The only nagging problem is it still looks and feels
"unfinished". I had liked my other color proof; the darker orange/grey background did make the kimono shape float and while a bit more drab was more striking due to the contrast. I chose the green instead as more jewel-like and I liked the connotation of the glowing green background. I had planned and ditched a block that would have had the subtle shadows and creases of the silk kimono as being unnecessary and too busy.

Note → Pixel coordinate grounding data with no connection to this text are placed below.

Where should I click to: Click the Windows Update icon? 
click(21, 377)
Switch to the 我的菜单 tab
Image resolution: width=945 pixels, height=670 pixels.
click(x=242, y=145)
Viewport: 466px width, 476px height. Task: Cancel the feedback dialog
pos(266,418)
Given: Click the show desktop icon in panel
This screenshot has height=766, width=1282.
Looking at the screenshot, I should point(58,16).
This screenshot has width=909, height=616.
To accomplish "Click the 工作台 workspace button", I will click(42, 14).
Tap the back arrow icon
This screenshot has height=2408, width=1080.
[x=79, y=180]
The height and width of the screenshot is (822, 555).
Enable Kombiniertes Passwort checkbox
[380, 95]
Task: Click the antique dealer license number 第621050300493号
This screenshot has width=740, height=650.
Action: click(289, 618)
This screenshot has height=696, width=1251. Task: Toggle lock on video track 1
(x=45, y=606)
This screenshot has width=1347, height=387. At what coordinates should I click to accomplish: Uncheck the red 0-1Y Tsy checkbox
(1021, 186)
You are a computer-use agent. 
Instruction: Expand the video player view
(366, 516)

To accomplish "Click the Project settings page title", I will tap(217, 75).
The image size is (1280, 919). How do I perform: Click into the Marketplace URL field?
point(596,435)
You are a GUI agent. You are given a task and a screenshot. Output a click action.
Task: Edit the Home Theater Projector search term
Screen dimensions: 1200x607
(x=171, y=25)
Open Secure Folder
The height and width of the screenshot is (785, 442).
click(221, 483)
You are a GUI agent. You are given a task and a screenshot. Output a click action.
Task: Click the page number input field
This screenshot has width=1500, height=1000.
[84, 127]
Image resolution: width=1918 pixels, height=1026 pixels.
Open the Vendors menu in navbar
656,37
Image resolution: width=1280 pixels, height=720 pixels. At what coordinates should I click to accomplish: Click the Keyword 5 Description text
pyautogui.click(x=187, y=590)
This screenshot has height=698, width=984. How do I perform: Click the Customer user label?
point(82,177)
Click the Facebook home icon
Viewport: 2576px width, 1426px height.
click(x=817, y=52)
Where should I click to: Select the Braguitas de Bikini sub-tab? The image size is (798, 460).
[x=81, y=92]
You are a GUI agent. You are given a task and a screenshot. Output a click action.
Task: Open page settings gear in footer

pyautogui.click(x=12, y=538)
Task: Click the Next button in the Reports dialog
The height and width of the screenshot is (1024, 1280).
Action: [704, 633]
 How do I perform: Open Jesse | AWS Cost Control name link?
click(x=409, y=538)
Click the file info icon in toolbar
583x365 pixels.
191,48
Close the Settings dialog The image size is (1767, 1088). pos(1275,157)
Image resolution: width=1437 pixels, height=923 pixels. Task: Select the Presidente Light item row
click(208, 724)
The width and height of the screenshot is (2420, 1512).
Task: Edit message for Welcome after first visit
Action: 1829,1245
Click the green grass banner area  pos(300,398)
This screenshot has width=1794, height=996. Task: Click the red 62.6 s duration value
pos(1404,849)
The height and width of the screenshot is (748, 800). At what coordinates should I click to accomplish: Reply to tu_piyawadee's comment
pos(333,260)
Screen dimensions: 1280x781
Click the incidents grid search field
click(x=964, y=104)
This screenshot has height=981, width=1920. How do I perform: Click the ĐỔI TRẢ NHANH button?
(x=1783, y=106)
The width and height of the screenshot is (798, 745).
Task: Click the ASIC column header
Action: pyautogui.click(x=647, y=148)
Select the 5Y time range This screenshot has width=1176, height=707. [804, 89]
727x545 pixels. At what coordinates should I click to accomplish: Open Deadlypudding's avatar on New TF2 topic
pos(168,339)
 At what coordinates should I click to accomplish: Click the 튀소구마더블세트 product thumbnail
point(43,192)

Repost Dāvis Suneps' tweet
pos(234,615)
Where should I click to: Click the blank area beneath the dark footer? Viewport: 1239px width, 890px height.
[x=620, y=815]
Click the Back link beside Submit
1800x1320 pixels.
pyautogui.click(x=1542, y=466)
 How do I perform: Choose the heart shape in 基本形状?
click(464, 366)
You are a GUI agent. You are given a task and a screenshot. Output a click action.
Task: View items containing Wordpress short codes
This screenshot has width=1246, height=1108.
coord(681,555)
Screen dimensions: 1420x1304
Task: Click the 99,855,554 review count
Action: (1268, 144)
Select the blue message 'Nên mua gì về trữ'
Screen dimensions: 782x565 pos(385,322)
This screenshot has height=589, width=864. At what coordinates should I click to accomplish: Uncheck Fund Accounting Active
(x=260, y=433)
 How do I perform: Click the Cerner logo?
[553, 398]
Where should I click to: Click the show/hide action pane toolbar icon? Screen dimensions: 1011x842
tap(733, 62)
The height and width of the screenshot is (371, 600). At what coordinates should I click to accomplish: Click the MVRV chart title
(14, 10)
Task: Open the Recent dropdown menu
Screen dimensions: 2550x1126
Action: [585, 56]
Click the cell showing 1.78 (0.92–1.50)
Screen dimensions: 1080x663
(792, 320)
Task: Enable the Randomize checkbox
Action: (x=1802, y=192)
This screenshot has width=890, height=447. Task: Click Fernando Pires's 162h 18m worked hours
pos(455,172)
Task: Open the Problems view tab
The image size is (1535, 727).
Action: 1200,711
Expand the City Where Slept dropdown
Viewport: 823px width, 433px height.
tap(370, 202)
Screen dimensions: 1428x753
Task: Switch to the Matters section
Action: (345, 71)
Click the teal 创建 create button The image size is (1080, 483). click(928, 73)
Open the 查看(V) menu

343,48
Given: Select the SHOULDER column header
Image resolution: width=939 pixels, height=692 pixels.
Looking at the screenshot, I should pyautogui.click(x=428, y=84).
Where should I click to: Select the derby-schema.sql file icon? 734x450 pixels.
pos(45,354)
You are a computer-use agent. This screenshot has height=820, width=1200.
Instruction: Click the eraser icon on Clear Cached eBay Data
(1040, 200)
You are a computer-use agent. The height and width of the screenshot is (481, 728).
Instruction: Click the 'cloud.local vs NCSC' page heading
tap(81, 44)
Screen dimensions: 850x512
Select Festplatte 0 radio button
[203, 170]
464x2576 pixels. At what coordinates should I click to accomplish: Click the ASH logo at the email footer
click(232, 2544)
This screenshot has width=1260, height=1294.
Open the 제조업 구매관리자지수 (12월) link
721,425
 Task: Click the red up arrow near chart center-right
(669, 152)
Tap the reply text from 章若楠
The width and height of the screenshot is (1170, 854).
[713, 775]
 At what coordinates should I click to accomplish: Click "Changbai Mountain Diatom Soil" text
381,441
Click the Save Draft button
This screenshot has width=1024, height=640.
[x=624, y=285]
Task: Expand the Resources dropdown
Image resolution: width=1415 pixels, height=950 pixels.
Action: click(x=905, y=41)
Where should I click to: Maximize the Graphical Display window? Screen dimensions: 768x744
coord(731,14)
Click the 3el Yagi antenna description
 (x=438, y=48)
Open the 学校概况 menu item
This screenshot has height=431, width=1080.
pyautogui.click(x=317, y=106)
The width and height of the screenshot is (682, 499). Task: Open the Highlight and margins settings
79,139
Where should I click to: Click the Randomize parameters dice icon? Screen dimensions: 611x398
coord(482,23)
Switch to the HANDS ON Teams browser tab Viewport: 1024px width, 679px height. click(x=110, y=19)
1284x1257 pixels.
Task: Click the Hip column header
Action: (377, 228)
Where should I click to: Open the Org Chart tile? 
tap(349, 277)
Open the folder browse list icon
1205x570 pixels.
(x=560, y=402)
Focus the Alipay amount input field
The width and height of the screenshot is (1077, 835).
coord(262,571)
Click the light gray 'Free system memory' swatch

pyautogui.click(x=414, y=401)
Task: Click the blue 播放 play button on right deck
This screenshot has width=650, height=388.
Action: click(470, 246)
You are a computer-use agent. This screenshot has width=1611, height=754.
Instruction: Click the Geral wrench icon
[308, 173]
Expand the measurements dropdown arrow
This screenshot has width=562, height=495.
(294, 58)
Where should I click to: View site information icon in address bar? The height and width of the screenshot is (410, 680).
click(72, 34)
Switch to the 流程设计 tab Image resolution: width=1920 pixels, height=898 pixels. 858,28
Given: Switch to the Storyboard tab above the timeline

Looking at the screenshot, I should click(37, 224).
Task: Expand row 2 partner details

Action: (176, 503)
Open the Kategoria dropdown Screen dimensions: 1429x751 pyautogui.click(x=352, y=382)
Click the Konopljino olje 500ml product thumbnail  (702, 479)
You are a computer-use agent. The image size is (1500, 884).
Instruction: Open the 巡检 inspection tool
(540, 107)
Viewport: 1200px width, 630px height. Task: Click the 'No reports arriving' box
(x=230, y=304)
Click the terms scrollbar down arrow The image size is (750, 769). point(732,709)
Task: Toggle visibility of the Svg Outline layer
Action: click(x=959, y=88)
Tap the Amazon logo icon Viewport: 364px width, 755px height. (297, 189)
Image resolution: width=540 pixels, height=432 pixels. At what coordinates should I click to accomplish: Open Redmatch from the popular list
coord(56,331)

I'll pull out the 31 I need for the exchange and from the remaining 10 or so I may pull out the few that are too pale or too green and have a go at glazing a darker background again to see how they look.
I still have one more day after all.


  1. Andrew you should consider stenciling in (À la poupée) the touches of shadow you want...its an easy and aesthetic way to bring pop to a print with better visual control. I use printer transparencies as they are fairly inexpensive (as compared to artists mylar) and I use a woodburning tool to cut the shapes out that I intend to roll or brush in into.

  2. I had already prepared another block.
    It is definitely easier for me to carve an additional block then to mess with stencils when brushing on water-based inks, the extra time carving is repaid in time spent printing as I can quickly ink/lay paper/ and burnish a print but setting out a template/stencil, carefully brushing the ink out and then printing over 40-50 copies always takes more time.

    I had pulled out a slight reject and watercolored on some variations and shadows and decided that I didn't think it added enough to warrant going on with it. A simple Bokashi light to dark in the background would add some drama and I'll figure out later with my remaining 9-10 rejects/extras if they can be thus salvaged.

  3. Hi Andrew!
    It was so nice to meet you, I really hope we will see each other again when you'll come to Italy.
    And this print is simply amazing! I really love it.